デジャヴ(既視感)ということがあるけれど初めてMelee(メイレイ)を聴いたときには既聴感のようなものがあって、これはメロディやサウンドが誰かのコピー的だということでは全くなくバンドの個性もハッキリ持ちつつも過去の音楽エッセンスが凝縮された良い意味での感覚である。Meleeの2ndアルバム「Devils & Angels
」がドロップされ、ますますそうした思いは強くなっている。一部にはKeaneとかColdplayに似ているという声も聞こえるけれどピアノが効果的にフィーチャーされている以外には個人的にそうしたイギリスのバンドの匂いは感じず、アメリカはカリフォルニア出身という土地柄そのままの80年代アメリカン・ロックのヴォーカルと歌メロ満載という印象がとても強い。
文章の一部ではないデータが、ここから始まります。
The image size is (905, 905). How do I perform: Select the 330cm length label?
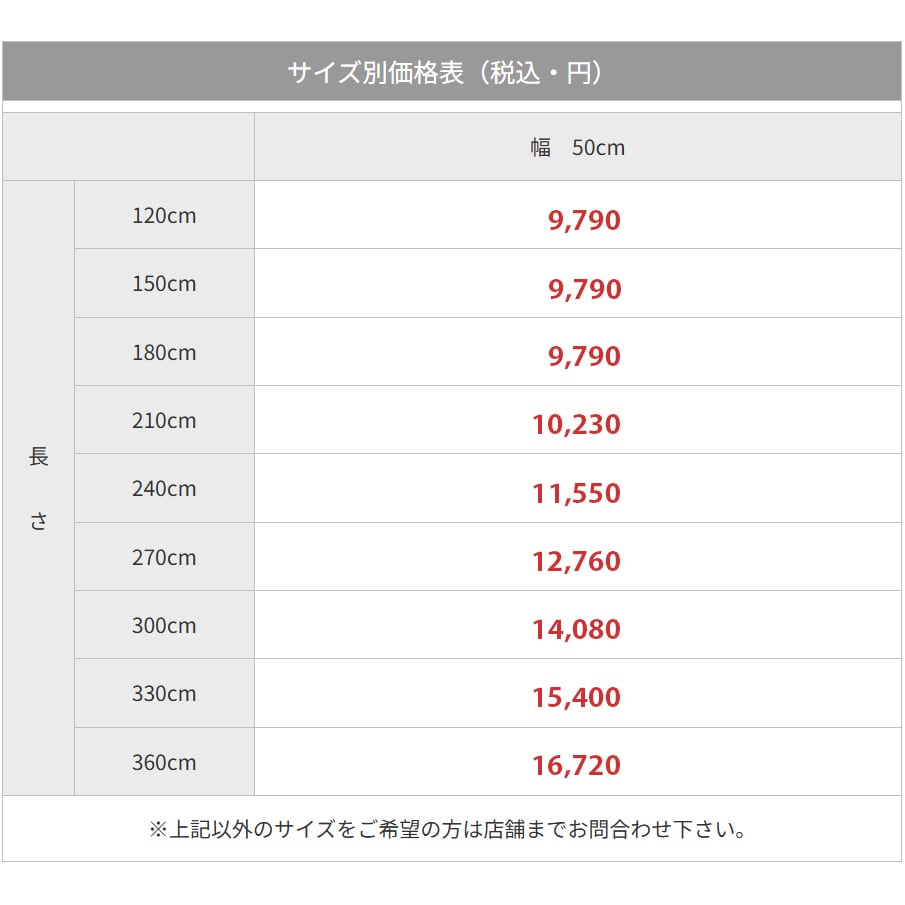(x=164, y=694)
例えば名曲との呼び声高いシングル“Built to last”の歌メロや声や節回し、“For a lifetime”でタイトルに冠されるLifetimeという単語、正統派ロックでありながらもマーケットの中で稀有な存在になるというタイミング。80年代の良質で美しいメロディ満載だったハードロックからグランジへとマーケットが舵を切って行こうとする90年代初頭に姿を現したFirehouse(ファイアーハウス)に重なる。
MeleeはFirehouseよりも効果的かつ印象的かつ意図的にピアノをフィーチャーしていることから一聴すると最近のピアノロック系アーティストのように聴こえるかもしれないけれど、真ん中にあるのは強力な歌メロと印象的なギターリフからなる相当に図太いロックなのであって、そういう意味ではMaeの最新アルバム「Singularity」が好きな人には刺さること必至のアルバムであるし、ボーナストラックとして収録されているHall & Oatesのカバー曲“You make my dreams”はカバーというよりそのまんまコピーに近い夢見心地の80年代サウンドなのであって、やはり良い意味でノスタルジックである。
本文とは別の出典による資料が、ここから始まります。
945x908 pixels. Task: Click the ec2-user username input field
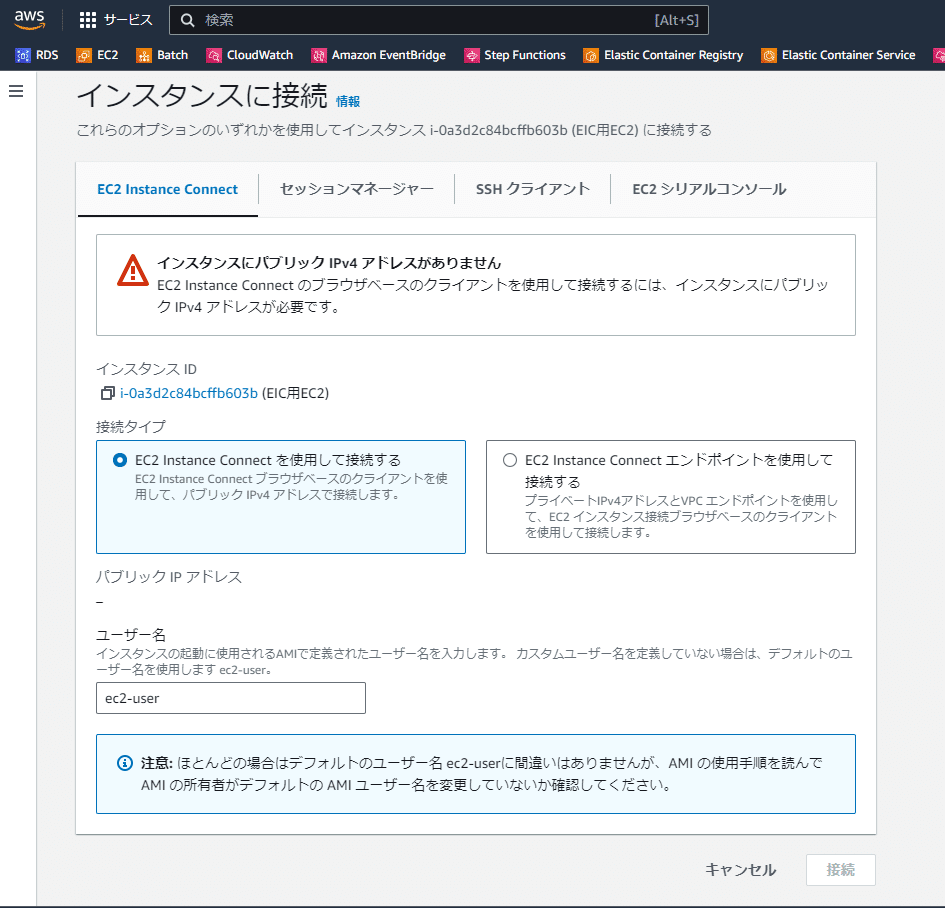(x=231, y=698)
これが単に懐古趣味的なサウンドに止まらないのは軟弱にならないぎりぎりの繊細さをうまくミックスしているからなのだろう。昔を知っている人には懐かしく、知らない人には新しく、つまりはすべての人に新鮮に届くサウンドと時代背景があるということだ。何だか意味がわからないけれど興味があると思う人はぜひFirehouseのアコースティック・アルバム「good acoustic
」も聴いてみて欲しい。基本的にピアノやキーボードはあまりないけれどきっとMeleeと同じようなメロディの世界を感じることが出来るハズ。そしてどちらのアルバムを聴いても天国と地獄を同時に体験することになる。超絶なまでの美メロで天に昇るかのような気持ちになると同時にそのメロディに心奪われることで締め切りに追われる仕事もテスト勉強も捗らず地獄を見ることになる・・・。